→ OBJETIVO DECLARADO
Transcreva sem nenhuma alteração os registros abaixo, começando pela linha que contém "Open Packets per second panel title menu" e seguindo até o fim deles.

------------------------------------------------

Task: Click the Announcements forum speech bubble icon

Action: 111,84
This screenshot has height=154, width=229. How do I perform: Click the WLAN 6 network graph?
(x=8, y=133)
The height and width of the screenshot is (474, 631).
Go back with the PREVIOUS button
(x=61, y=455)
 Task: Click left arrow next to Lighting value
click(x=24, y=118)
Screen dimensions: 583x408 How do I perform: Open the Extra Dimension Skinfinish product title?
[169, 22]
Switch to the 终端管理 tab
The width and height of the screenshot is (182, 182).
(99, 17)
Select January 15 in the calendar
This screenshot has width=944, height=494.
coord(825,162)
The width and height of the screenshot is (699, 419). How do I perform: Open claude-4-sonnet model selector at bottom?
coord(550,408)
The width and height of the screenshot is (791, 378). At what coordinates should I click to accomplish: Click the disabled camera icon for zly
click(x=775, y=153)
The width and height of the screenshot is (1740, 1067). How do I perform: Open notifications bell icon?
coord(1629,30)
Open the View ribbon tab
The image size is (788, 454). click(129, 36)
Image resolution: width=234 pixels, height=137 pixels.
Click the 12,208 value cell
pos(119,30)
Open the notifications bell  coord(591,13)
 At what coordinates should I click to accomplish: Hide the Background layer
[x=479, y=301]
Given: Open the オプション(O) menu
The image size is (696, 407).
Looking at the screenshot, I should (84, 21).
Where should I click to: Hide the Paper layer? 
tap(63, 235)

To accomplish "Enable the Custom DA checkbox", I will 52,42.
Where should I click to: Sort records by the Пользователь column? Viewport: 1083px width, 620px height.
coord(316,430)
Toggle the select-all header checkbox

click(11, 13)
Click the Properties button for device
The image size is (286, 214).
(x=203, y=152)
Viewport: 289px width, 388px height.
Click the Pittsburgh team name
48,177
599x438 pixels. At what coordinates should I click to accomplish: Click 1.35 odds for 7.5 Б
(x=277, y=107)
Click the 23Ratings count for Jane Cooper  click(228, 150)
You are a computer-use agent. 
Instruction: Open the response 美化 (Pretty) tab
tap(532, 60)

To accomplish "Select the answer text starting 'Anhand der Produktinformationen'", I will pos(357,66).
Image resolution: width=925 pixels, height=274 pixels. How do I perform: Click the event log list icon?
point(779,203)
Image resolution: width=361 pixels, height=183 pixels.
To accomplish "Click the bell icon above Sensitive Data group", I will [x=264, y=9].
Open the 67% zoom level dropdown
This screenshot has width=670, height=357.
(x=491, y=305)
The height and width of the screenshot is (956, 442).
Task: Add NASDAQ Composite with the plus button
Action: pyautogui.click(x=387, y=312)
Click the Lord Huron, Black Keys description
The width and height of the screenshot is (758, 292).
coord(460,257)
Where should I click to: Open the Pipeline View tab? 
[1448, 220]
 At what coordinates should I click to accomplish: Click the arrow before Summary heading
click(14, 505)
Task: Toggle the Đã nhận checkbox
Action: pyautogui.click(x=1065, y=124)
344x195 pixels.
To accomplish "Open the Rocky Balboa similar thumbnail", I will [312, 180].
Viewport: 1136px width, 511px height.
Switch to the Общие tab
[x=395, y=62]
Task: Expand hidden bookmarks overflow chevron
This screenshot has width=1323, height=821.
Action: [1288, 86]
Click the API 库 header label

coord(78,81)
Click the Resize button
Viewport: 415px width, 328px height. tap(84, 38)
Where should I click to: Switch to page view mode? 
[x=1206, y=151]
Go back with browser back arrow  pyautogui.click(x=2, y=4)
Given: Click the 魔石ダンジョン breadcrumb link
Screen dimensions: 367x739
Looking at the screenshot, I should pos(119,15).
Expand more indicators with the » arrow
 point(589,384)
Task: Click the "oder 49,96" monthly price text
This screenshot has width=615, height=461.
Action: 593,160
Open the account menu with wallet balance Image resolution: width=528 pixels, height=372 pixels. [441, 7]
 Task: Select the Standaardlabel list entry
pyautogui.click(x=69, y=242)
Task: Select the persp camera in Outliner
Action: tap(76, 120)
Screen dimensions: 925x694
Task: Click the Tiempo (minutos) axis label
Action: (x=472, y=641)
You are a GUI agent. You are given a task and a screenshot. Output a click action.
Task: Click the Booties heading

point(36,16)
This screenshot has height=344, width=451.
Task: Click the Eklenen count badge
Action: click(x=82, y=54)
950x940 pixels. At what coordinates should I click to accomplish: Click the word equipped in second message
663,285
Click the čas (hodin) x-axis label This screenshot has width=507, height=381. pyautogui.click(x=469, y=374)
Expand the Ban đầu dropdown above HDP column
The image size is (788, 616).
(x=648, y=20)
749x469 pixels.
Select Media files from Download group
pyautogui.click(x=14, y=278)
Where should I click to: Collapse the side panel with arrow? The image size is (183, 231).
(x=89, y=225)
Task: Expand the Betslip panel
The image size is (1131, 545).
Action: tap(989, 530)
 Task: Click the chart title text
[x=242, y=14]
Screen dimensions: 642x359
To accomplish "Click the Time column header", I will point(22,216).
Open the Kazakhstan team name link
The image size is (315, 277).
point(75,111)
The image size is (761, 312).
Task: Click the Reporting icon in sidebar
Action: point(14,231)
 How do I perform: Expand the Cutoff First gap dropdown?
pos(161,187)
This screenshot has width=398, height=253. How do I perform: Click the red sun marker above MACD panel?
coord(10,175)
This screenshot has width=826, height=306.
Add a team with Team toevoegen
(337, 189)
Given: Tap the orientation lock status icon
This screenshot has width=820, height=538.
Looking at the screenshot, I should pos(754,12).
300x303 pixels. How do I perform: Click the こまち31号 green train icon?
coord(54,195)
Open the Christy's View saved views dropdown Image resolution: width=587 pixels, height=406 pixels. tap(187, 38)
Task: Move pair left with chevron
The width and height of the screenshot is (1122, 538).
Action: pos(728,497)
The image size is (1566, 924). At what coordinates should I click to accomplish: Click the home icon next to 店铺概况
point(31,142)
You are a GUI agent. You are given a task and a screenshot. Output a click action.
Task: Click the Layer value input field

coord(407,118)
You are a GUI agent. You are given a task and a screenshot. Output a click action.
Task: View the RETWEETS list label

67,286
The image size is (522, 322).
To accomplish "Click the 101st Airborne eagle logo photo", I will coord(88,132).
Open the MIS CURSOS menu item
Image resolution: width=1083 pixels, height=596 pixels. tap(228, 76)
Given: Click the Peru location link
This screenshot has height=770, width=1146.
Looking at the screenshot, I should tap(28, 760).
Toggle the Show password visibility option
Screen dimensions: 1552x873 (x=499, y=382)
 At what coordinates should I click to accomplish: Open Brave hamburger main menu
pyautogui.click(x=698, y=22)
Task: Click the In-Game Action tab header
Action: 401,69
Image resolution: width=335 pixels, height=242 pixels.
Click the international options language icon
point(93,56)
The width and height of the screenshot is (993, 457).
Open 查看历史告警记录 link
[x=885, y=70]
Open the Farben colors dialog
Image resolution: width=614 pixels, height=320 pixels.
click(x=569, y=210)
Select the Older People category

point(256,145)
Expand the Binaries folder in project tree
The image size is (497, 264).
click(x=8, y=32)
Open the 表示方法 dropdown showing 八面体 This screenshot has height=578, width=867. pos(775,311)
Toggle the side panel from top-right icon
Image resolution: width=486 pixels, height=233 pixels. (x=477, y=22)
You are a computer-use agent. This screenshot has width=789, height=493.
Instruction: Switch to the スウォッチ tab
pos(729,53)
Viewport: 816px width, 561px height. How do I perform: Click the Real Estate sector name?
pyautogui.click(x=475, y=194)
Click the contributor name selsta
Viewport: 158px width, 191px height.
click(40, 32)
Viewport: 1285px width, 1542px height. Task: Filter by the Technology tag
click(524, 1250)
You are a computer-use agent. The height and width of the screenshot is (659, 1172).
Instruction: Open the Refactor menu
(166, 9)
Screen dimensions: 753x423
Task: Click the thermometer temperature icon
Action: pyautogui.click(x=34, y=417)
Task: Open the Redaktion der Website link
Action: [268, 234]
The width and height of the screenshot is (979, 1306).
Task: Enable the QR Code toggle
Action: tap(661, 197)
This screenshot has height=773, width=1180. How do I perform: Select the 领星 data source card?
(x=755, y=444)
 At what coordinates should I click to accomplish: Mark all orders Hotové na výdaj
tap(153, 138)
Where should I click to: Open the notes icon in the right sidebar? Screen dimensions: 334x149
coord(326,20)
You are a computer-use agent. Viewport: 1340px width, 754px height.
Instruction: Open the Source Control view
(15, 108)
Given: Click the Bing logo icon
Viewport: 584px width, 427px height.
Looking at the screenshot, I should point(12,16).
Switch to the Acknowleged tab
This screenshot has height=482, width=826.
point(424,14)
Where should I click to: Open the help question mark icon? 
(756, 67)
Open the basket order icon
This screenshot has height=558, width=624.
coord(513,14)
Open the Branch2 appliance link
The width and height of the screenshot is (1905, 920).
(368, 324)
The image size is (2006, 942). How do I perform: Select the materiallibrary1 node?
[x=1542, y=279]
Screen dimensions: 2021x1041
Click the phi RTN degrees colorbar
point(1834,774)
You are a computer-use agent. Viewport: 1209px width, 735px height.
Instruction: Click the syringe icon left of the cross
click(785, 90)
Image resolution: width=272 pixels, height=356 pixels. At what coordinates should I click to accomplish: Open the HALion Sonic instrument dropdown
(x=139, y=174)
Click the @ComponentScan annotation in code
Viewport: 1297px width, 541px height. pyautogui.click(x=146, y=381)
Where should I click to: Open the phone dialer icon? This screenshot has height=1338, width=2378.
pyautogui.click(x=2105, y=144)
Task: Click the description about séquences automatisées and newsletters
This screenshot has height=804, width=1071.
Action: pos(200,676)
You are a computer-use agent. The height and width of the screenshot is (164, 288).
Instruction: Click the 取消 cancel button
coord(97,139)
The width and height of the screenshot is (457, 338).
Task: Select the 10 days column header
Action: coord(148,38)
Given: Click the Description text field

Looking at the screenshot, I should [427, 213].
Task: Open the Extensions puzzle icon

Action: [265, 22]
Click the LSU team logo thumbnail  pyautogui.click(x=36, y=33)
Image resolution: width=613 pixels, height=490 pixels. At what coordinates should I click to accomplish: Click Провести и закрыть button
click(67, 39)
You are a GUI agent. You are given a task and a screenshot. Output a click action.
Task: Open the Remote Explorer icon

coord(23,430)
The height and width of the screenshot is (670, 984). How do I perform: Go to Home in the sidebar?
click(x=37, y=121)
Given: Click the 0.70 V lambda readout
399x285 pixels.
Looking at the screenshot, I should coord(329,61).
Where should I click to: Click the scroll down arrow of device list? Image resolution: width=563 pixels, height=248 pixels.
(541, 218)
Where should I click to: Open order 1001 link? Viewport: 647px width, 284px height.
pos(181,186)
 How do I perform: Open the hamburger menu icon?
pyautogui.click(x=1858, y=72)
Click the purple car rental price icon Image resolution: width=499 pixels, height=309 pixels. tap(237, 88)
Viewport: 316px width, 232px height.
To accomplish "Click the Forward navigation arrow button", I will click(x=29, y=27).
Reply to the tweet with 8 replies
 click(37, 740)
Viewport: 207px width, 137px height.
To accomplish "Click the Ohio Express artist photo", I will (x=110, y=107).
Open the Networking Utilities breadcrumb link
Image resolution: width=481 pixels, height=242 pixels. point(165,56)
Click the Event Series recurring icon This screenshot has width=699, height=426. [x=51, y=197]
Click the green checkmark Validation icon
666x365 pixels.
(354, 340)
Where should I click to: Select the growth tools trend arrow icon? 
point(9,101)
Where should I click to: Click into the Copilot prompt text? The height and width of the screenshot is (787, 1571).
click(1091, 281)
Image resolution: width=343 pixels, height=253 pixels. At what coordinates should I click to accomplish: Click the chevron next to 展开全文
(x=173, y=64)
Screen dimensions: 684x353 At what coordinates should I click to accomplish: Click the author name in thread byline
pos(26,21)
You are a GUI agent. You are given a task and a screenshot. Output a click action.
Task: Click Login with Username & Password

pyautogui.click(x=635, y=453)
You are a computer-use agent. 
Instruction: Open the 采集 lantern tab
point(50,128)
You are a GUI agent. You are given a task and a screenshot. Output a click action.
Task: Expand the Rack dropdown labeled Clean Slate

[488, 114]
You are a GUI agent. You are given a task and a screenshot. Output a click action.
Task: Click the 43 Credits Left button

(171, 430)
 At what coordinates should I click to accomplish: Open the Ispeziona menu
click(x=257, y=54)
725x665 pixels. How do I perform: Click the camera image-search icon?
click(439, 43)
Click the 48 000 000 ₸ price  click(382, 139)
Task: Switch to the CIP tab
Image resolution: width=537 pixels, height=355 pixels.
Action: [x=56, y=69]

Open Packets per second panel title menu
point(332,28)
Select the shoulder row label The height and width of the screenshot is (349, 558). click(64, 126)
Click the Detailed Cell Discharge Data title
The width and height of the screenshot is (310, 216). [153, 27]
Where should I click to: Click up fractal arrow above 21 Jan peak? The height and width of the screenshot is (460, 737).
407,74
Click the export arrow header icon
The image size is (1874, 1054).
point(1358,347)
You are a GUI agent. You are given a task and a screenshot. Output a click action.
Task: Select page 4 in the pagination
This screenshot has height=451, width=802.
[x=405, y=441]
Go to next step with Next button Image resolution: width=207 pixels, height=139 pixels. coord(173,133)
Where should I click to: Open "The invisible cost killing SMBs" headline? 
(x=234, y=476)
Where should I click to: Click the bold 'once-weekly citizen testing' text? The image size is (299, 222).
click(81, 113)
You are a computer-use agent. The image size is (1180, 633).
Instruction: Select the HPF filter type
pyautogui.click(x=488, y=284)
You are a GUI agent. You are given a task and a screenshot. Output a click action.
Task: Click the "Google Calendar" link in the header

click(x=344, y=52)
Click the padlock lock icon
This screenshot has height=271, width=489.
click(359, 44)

------------------------------------------------

→ SAÍDA COMPLETA
Open Packets per second panel title menu
point(332,28)
Select the shoulder row label The height and width of the screenshot is (349, 558). click(64, 126)
Click the Detailed Cell Discharge Data title
The width and height of the screenshot is (310, 216). [153, 27]
Where should I click to: Click up fractal arrow above 21 Jan peak? The height and width of the screenshot is (460, 737).
407,74
Click the export arrow header icon
The image size is (1874, 1054).
point(1358,347)
You are a GUI agent. You are given a task and a screenshot. Output a click action.
Task: Select page 4 in the pagination
This screenshot has height=451, width=802.
[x=405, y=441]
Go to next step with Next button Image resolution: width=207 pixels, height=139 pixels. coord(173,133)
Where should I click to: Open "The invisible cost killing SMBs" headline? 
(x=234, y=476)
Where should I click to: Click the bold 'once-weekly citizen testing' text? The image size is (299, 222).
click(81, 113)
You are a computer-use agent. The image size is (1180, 633).
Instruction: Select the HPF filter type
pyautogui.click(x=488, y=284)
You are a GUI agent. You are given a task and a screenshot. Output a click action.
Task: Click the "Google Calendar" link in the header

click(x=344, y=52)
Click the padlock lock icon
This screenshot has height=271, width=489.
click(359, 44)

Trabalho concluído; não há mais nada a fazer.